Goldman also took issue with the school district bringing the case. “I am puzzled by the idea that the school district is the right plaintiff,” he said. “Think about all of the things going on in society that are manifesting in the school environment. Can school districts sue for all of those other problems?”
Social media is the latest in a long list of bogeymen parents and officials have blamed over the years for corrupting the country’s youth It’s a list that has included things like heavy metal, video games, and marijuana.
“Can the school districts sue the record labels that publish heavy metal or the game publishers who publish video games or the pot dealers who sell pot?” Goldman asked. “Where does that start and stop? It just makes no sense.”
The lawsuit only seeks one charge: A violation of the state’s public nuisance law. But Goldman said that public nuisance laws typically apply to physical spaces, not digital ones.
“It’s an unusual claim,” he said. “If there’s a drug dealer setting up shop across the street, that would be the kind of thing that might be a public nuisance. Calling software that’s not connected to the school in any way a public nuisance is just weird.”
A spokesperson for Seattle Public Schools did not respond to a request for comment.
The most salient legal claim in the lawsuit is that Section 230 of the Communications Decency Act does not protect the four defendants from legal liability for the design decisions that control their respective algorithms.
Section 230 has become a lightning rod for social media criticism in recent years. The statute, passed into law in 1996, essentially shields the owners of websites that host third-party content from users—such as web forums, comment sections, and social media—from certain liability.
Scholars widely credit Section 230 as intrinsic to the growth and maturation of the modern web: It’s given website owners breathing room to exercise their legal right, protected by the First Amendment, to moderate content as they see fit. And it’s propped up Silicon Valley’s largest companies who depend on user-generated posts, photos, videos, comments, reviews, recommendations, and much more, to grow.

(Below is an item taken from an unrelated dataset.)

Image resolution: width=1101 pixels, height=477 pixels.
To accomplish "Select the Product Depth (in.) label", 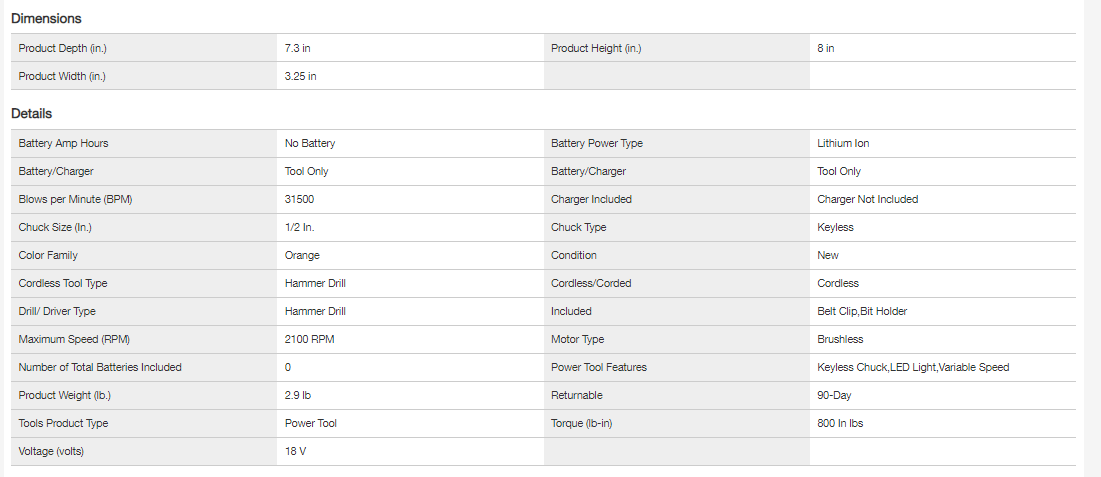I will point(63,48).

But tech’s critics have searched far and wide for a way to rein in social media companies that they feel have grown too powerful, and are abusing that power. American politicians as ideologically varied as Republican senator Josh Hawley and Democratic senator Amy Klobuchar have introduced bills to amend Section 230. This week, president Joe Biden wrote in the Wall Street Journal that Congress must “fundamentally reform Section 230 of the Communications Decency Act, which protects tech companies from legal responsibility for content posted on their sites.”

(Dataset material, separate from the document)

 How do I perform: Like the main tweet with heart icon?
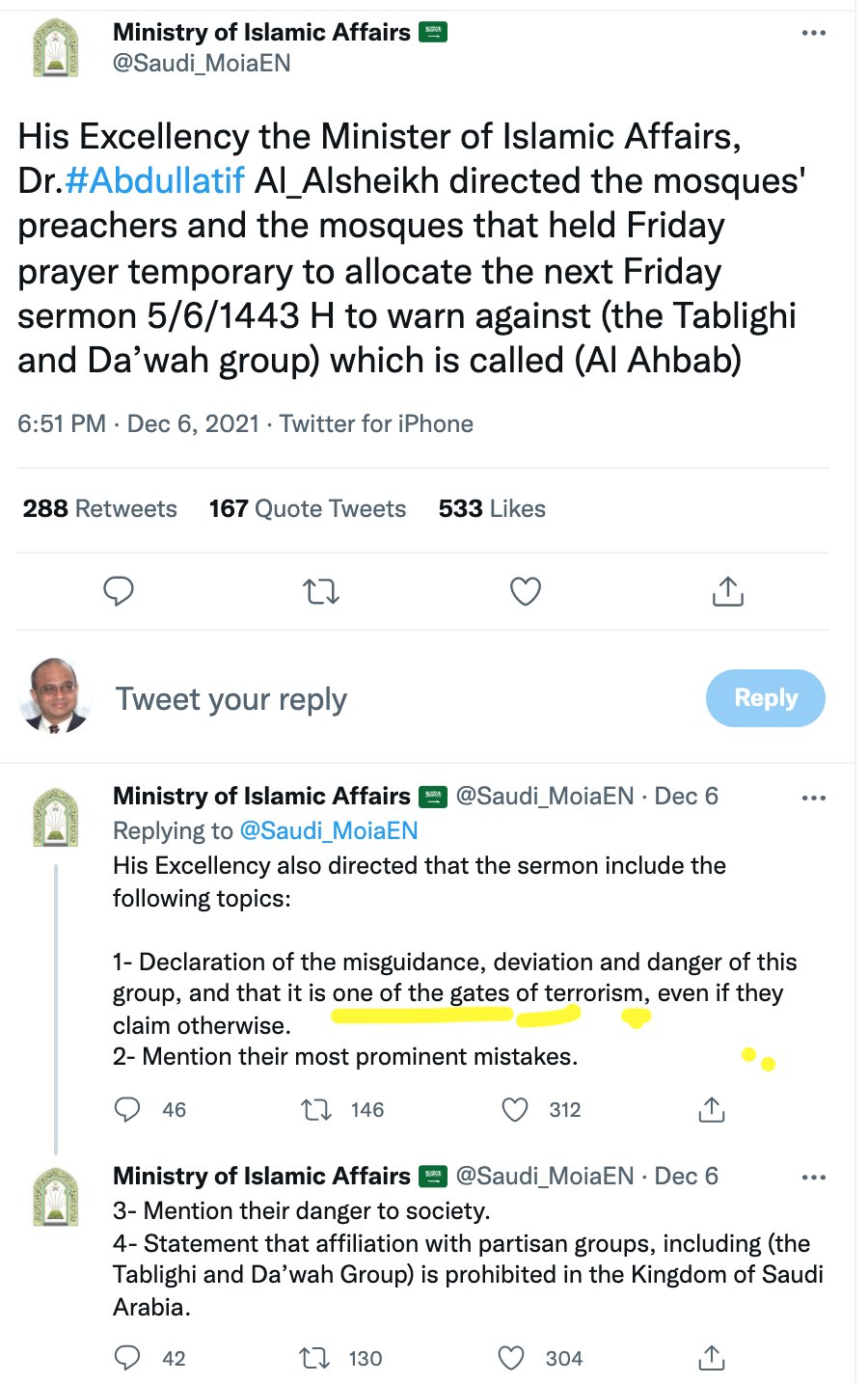(525, 590)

In its lawsuit, Seattle Public Schools claims that Meta, Alphabet, Snap, and ByteDance cannot hide behind Section 230 for what their algorithms have chosen to promote, effectively asking a federal court to weigh in on liability for “recommending and promoting harmful content to youth,” as the complaint puts it.
That question is worth asking, but there’s one caveat—it’s already an issue before the Supreme Court. (In a troubling sign for the law, justice Clarence Thomas has previously signaled that he thinks Section 230 needs to be re-evaluated.) Two cases related to Section 230—Gonzalez v. Google and Twitter in Goodbye—have put 230’s protections front-and-center before the Court’s justices this term.

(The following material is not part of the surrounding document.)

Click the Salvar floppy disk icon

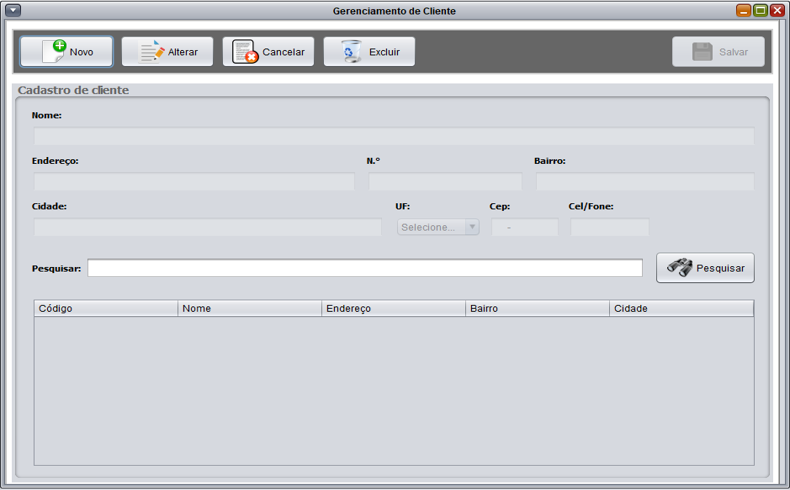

The two cases largely assess whether Section 230 protects Google-owned YouTube as well as Twitter from legal liability under US anti-terrorism laws, with a focus on the role their algorithms play in recommending ISIS recruiting content to users.
Granick said that while algorithms can be controversial, they are inseparable from how social media companies exercise their legal right to moderate content. “An algorithm is just an automated way of putting policies in place,” she said. “That’s how they take down hate speech. That’s how they take down misinformation. That’s how they take down harassment.”